The Common Pile v0.1 dataset was developed by researchers from EleutherAI in collaboration with Vector Institute, Hugging Face, the Allen Institute for AI, Lila Sciences, poolside, Lawrence Livermore National Laboratory, Teraflop AI (its website is down atm), and several academic institutions, including the University of Toronto, Cornell University, MIT, CMU, and University of Maryland College Park.

Unlike many large-scale corpora, Common Pile v0.1 is fully documented and legally transparent, making it suitable for both commercial and public-interest applications. The dataset and accompanying models (Comma v0.1) are available on the Hugging Face platform, and a detailed overview is provided in the project’s Arxiv paper.

When ‘Open’ Isn’t Really Open

A major challenge in creating ethically sourced AI training datasets is the widespread problem of inaccurate licensing information across the internet. One particularly concerning issue is ‘license laundering’, i.e. the redistribution of copyrighted material under an incorrect license, often without having the rights to do so. This creates uncertainty about whether content that appears to be openly licensed actually is.

To ensure the Common Pile v0.1 contained only genuinely open content, the research team established rigorous sourcing standards and only included data from sources where they could verify that the licensing information came directly from the actual copyright holders. This cautious approach meant excluding some potentially valuable datasets, including OpenAlex, YouTube Commons, and the Hacker News dataset on Kaggle because the licensing provenance couldn’t be definitively confirmed.

This careful curation process reflects the growing emphasis on building AI systems with transparent, legally sound training data, even when it means working with smaller datasets than might otherwise be possible.
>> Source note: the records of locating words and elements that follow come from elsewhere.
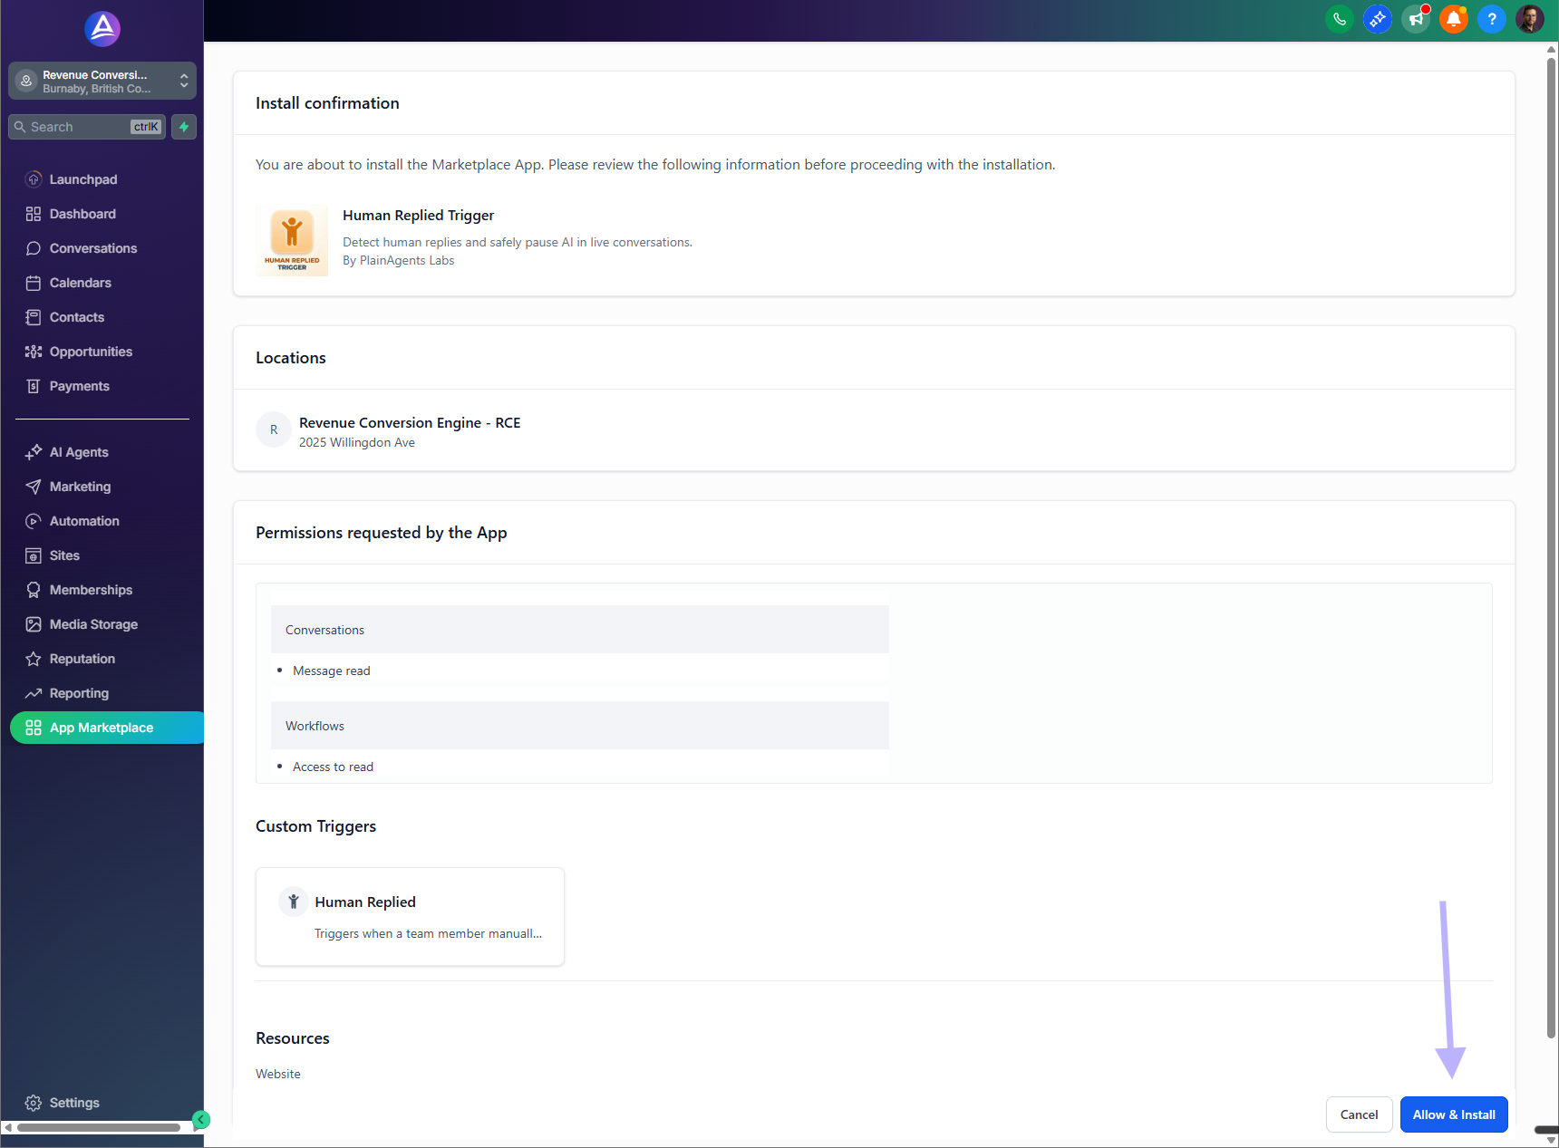
Task: Collapse the left sidebar with the green chevron
Action: [x=201, y=1119]

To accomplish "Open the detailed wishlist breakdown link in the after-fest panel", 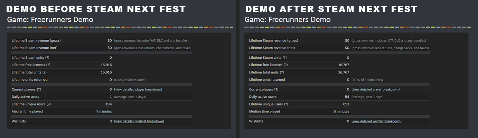I will click(x=376, y=121).
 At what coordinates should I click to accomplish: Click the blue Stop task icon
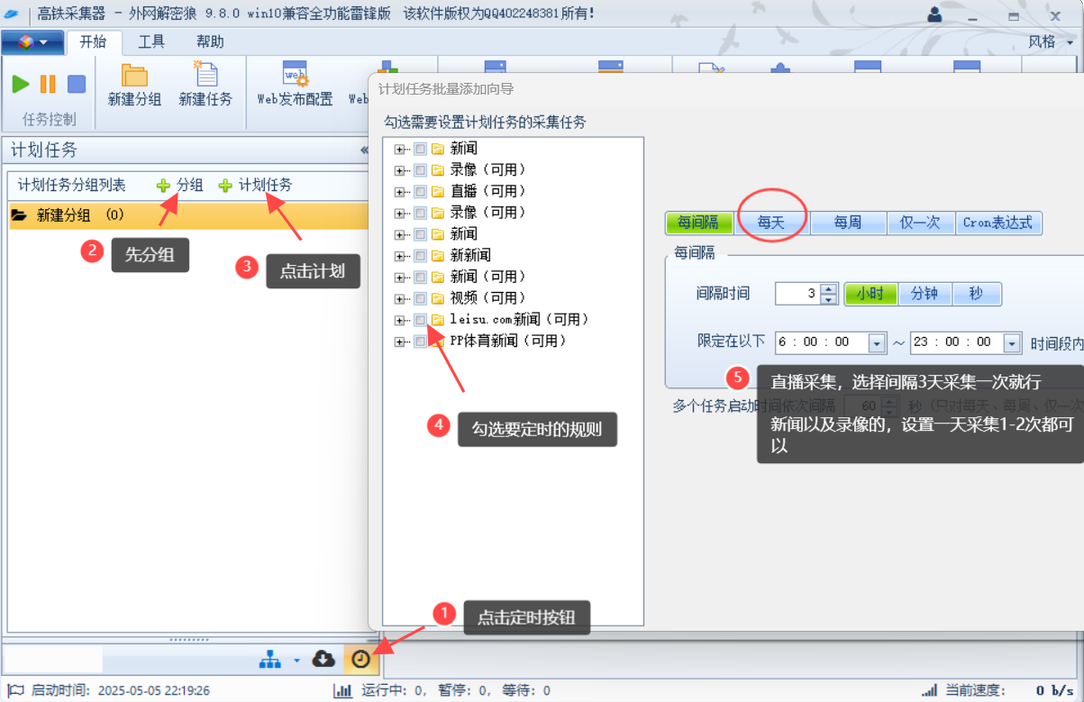pos(77,84)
Their Multi-Stage Data Cleaning Process

Raw data from diverse internet sources requires extensive preprocessing before it can effectively train language models. You can learn more about machine learning models you can use for preprocessing data in this filtered view of my Machine Learning Model Picker. (I include a screenshot of one of the model cards and decision tooltips to demonstrate the types of additional info I’ve made available in these nodes.)

Click for larger image

The Common Pile research team implemented a comprehensive cleaning pipeline using the Dolma data processing toolkit, applying both universal quality filters and source-specific optimizations to ensure the final dataset contains only high-quality, appropriate content while preserving the linguistic diversity essential for robust model training.

General Text Processing

  • Language filtering: They applied a FastText classifier to retain only English content.
  • Quality filtering: They used the DataComp-LM text quality classifier with low threshold to remove noisy web text.
  • OCR error removal: They filtered documents with pervasive OCR errors using likelihood-based filtering against Trillion Word Corpus unigram model.
  • Toxicity filtering: They applied FastText toxicity classifiers trained on the Jigsaw dataset to reduce inappropriate content.
  • PII redaction: They used regex to remove and replace personally identifiable information (PII) like email addresses, phone numbers, and IP addresses with placeholder tokens.
  • Source-specific cleaning: They applied regex filtering to remove repetitive text like page numbers, preambles, and license statements.
  • Global deduplication: They performed document-level fuzzy deduplication using bloom filters, marking documents as duplicates if they shared greater than 90% of 20-grams (i.e., sequences of 20 consecutive words).

Code Data Processing

  • Initial filtering: They applied Red Pajama V1 heuristics based on line length, alphanumeric character proportion, and alphabetical-to-token ratios.
  • Language selection: They only retained code for 15 programming languages: Python, C, C++, SQL, Java, PHP, Rust, Javascript, Typescript, Go, Ruby, Markdown, C#, Swift, and shell. (Sorry, R users.)
  • Quality classification: They used language-specific classifiers to keep only educational and well-documented code.
  • HTML processing: They extracted plaintext from HTML documents using Trafilatura.
  • Standard filtering: They applied the same language, length, toxicity, and PII filtering used for general text.

Common Pile’s Modular Design

The Common Pile v0.1 is structured around nine curated content categories. The research team’s breakdown of the dataset sizes of the sources in each of these categories is illustrated in the chart below.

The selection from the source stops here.